WORK TO BE COMPLETED.
Copy the lines below word for word, from the line containing "Edit the $65.00 withdraw transaction" through the end of the items, including both of those lines.

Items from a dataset
>> BEGIN

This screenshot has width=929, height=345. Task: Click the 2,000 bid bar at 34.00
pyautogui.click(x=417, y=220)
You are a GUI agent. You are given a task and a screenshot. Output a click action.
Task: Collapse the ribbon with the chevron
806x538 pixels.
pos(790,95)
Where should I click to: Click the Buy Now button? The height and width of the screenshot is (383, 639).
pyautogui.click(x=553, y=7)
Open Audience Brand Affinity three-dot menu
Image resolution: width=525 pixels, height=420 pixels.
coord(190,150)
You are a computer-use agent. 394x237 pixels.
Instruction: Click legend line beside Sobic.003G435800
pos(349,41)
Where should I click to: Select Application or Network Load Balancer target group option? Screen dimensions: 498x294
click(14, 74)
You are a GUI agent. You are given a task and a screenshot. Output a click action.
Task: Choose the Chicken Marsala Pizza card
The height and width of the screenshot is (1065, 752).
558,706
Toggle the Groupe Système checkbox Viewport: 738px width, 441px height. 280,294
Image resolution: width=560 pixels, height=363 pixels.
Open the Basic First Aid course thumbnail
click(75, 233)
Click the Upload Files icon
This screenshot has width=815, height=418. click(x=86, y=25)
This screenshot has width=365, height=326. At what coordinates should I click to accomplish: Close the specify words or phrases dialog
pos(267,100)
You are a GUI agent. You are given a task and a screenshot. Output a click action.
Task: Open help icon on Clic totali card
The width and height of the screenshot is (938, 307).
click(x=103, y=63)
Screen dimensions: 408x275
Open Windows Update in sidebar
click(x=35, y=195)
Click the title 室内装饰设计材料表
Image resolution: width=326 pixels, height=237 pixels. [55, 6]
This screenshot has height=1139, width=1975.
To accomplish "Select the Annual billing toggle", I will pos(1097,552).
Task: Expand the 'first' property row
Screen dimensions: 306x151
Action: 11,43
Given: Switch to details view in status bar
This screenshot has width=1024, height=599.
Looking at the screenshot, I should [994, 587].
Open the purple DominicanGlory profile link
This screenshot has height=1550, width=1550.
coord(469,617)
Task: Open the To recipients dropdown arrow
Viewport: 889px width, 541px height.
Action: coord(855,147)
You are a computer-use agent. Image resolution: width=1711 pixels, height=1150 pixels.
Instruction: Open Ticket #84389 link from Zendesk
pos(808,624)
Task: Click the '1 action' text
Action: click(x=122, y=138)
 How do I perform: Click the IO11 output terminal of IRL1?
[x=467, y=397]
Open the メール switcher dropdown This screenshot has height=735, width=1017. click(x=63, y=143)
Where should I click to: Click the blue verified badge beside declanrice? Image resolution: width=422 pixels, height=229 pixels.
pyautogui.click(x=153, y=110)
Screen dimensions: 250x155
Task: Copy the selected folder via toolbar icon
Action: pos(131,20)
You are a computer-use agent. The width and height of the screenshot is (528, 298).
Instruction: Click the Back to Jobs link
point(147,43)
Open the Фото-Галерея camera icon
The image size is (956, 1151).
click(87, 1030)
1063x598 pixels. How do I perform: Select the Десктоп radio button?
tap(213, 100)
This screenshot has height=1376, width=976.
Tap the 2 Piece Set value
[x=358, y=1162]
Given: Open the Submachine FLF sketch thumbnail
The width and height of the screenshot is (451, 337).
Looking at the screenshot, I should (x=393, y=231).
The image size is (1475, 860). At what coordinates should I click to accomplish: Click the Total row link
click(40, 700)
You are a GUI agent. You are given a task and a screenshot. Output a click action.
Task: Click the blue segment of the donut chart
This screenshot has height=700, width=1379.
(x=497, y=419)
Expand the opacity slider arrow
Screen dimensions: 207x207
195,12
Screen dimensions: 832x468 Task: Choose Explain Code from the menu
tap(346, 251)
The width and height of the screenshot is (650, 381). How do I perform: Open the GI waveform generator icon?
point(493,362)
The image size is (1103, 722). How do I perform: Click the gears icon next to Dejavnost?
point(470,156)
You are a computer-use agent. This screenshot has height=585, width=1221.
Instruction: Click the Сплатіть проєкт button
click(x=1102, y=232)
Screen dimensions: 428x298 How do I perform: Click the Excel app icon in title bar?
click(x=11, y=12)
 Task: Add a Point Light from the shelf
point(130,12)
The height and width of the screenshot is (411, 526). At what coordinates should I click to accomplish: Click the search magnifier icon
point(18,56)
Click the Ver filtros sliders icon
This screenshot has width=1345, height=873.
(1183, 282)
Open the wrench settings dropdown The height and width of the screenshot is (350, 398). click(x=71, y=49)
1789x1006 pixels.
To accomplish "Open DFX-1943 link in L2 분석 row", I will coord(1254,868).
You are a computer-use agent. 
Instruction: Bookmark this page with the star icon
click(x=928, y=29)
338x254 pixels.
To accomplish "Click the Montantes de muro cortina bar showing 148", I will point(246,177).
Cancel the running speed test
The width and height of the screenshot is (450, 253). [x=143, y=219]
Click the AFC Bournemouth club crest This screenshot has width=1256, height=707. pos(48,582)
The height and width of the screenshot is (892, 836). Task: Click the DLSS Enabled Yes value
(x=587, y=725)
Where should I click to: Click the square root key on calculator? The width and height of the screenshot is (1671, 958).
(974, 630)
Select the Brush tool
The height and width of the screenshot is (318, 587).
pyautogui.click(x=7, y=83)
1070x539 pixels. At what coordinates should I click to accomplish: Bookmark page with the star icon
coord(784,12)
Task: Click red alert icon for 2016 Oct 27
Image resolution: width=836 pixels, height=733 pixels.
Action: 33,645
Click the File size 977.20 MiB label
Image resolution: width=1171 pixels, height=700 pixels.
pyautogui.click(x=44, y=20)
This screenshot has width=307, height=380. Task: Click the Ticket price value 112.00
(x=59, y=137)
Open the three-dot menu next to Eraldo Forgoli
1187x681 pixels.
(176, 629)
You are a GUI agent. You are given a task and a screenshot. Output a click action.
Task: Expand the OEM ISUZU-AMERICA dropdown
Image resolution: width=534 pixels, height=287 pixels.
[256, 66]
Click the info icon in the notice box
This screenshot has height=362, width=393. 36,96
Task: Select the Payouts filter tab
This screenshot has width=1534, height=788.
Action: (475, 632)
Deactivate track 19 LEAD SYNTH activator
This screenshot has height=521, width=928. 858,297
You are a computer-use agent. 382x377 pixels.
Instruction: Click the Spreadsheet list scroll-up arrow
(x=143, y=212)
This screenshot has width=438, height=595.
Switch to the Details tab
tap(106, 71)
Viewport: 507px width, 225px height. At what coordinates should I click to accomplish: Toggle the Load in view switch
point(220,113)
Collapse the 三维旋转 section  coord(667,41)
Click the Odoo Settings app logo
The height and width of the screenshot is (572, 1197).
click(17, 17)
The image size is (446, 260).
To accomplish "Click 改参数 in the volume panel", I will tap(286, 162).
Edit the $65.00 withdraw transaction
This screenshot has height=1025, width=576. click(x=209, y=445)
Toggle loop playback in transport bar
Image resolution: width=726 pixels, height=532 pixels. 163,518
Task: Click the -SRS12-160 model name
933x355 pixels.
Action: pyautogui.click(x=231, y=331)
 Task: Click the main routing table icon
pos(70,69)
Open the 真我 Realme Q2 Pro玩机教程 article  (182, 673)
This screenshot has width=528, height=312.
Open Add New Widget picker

>> END

SOLUTION TO THE EXERCISE.
Edit the $65.00 withdraw transaction
This screenshot has height=1025, width=576. click(x=209, y=445)
Toggle loop playback in transport bar
Image resolution: width=726 pixels, height=532 pixels. 163,518
Task: Click the -SRS12-160 model name
933x355 pixels.
Action: pyautogui.click(x=231, y=331)
 Task: Click the main routing table icon
pos(70,69)
Open the 真我 Realme Q2 Pro玩机教程 article  (182, 673)
This screenshot has width=528, height=312.
Open Add New Widget picker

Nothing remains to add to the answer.